--- Information given ---
────

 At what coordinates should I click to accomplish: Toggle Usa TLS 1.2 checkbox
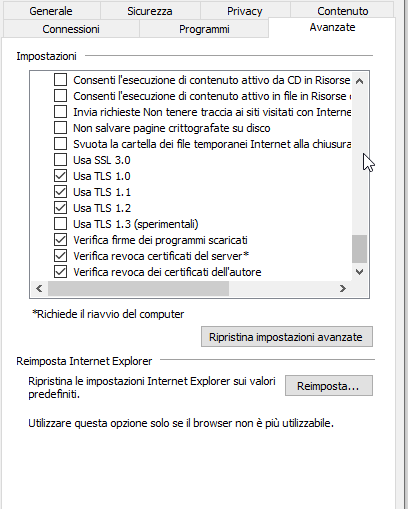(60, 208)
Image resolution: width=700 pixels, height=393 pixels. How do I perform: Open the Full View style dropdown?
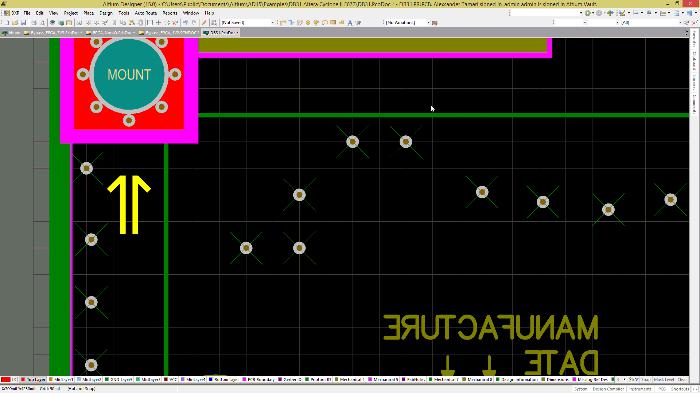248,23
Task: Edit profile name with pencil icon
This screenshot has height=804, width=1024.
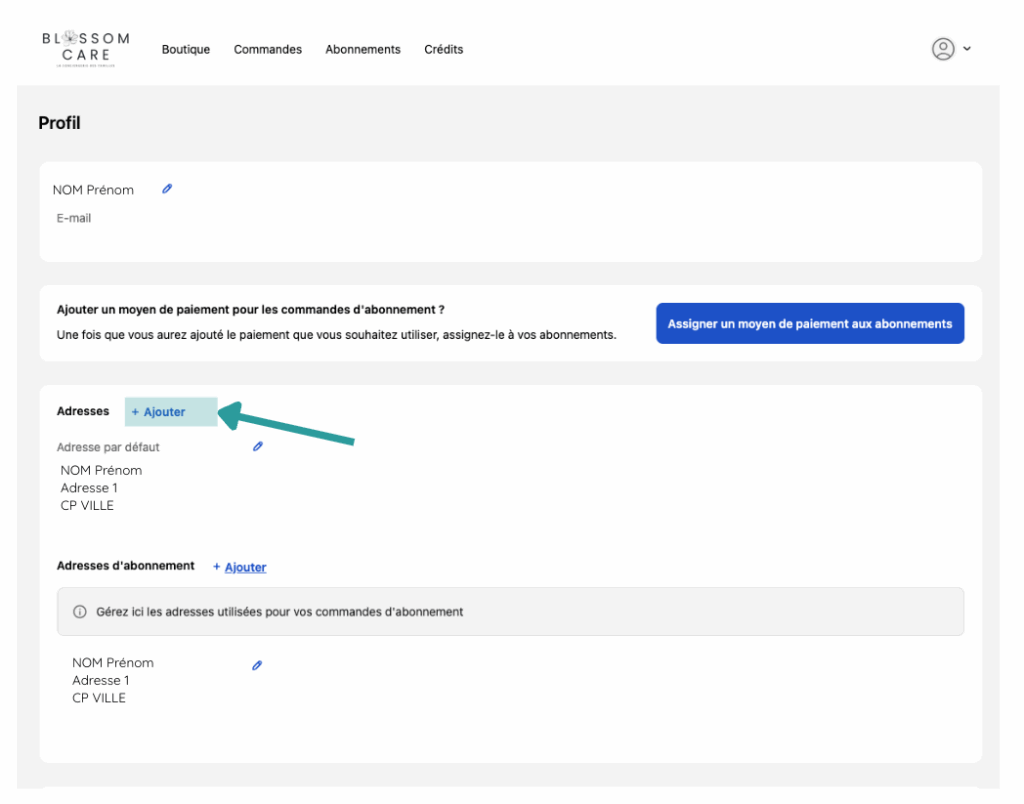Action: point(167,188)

────

--- Your assignment ---
From the line containing "Task: Edit profile name with pencil icon" to the end of the data above, give those lines again verbatim, with both endpoints included and no images.

--- Exercise answer ---
Task: Edit profile name with pencil icon
This screenshot has height=804, width=1024.
Action: point(167,188)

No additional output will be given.